People assume that they are rough because they don't take care of the tracks or prep them, but that's not necessarily true. You can only do so much to a sand track to keep it smooth.
They told me that Lommel can be flat in the morning but by the end of the day there are rollers all the way around the track. I went to this track, Emmen, and in the morning it was smooth and I thought it was easy, but when we were still riding at four in the afternoon, it was one of the roughest tracks I have seen in my life. The same thing can be said about ZwarteCross, because they never groomed the sand section through the weekend. It was just brutal the whole time. I fully think that we underestimate the Europeans and they are gnarly riders. When the tracks get rough, they get faster, while we in the States complain when the tracks get too rough.
Is there a country you'd really like to go to?

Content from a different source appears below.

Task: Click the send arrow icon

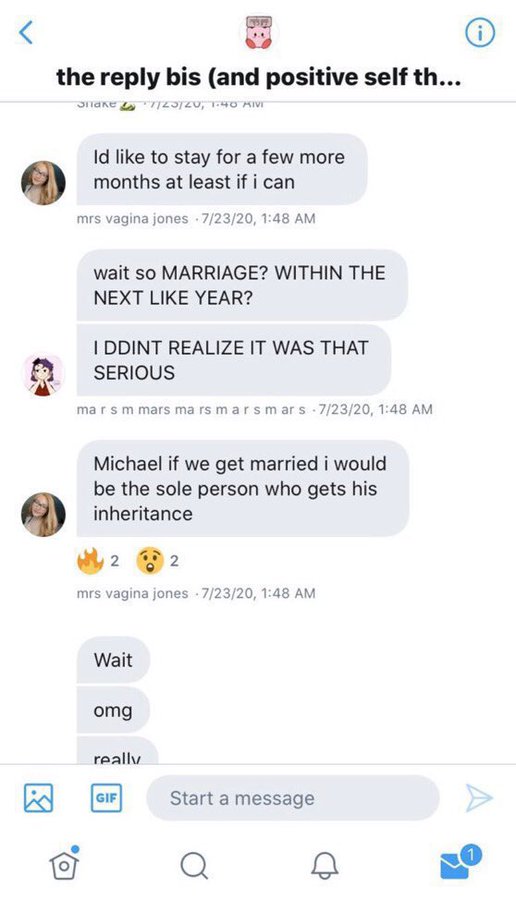Action: 478,798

I'd like to go to Spain, but for riding, I would really like to go to Belgium. I've mostly been in the Netherlands and Germany, which are great, but when you see riding over here, it's always in Belgium around Lommel. I would really like to go there.
Give me your gnarliest travel story.
It seems like everything goes without a hitch here. I've never lost a bag or suspension. Maybe getting to Italy was kind of wild, because we flew from Amsterdam to Milan and then were on train after train to get to here. One of the trains didn't have air conditioning and it was miserably hot, we were drenched in sweat. Then we had to find a taxi that would bring our bags, that was hard too.
We stayed in an apartment all week and while it was very nice, there is no air conditioning there and it's 95 degrees. It's a lot of old homes and buildings that have been retrofitted to be nice but it’s not like the US, where there are new houses everywhere.
It's drastically different. The house I was in back in the Netherlands, there is no AC there either, so during the day I don't even go inside but at night I need a hoody. The Netherlands wasn't too hot, but in Italy I'm glad that I have sandals and board shorts because it's hot and nearly the same humidity of Florida.
Do you speak any other languages, considering you have a German chick, or do you know just enough to get by?
I'm trying to learn German, so that's kind of it. I don't know anything else but I have some German here and there.
What's the best and the worst food you've had?
The best is this place in the red light district of Amsterdam that has crepes, it's the best one I've ever had in my life. I go to the city just for that crepe. I'm really looking forward to eating the pasta here because that's my favorite. The worst has been in Germany because I can't understand what I'm ordering half of the time, so there has been some fish that was pretty disgusting that I didn't even eat (laughs).